Three Ways to Make Your Writing Easier to ReadClarity, clarity, clarity. So many tragedies – not only in writing, but in life, as well – are rooted in ambiguity. Don’t believe me? Listen (read) this poignant passage from The Elements of Style: “Muddiness is not merely a disturber of prose, it is also a destroyer of life, of hope: death on the highway is caused by a badly worded road sign, heartbreak among lovers caused by a misplaced phrase in a well-intentioned letter, anguish of a traveler expecting to be met at a railroad station and not being met because of a slipshod telegram. Think of the tragedies that are rooted in ambiguity, and be clear!”

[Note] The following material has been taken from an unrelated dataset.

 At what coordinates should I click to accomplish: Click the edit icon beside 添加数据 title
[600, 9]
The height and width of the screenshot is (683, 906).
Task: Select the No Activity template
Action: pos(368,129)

Take Strunk and White’s advice to heart: read on to learn three ways to make your writing easier to read. 

Three Ways to Make Your Writing Easier to Read

1. Don’t use dialect

…and if you do use it, use it consistently. Don’t bring your writers all over the map in one blog post.

But, back to our first argument – don’t use dialect in the first place. You might have people all over the country, even the world, reading your blog. Don’t alienate those readers by using dialect in your writing that they won’t understand.

2. Use figures of speech – but only sparingly

Give your readers a chance to breathe in between metaphors, similes, hyperboles, synecdoche and personification. All of these are useful tools in your writing, but not when you use similes like they’re grains of sand on the seashore. (See what I did there?) Use figures of speech sparingly, bringing illumination to your writing. 

3. Write things out

Have you ever read an article which featured so many initials for organizations that the entire alphabet was represented by the end of it? I have, and it made the article extremely difficult to read. Write out abbreviations, especially when you’re unsure whether or not your audience will understand. Taking that shortcut will cost you clarity…and remember…clarity, clarity, clarity is the goal!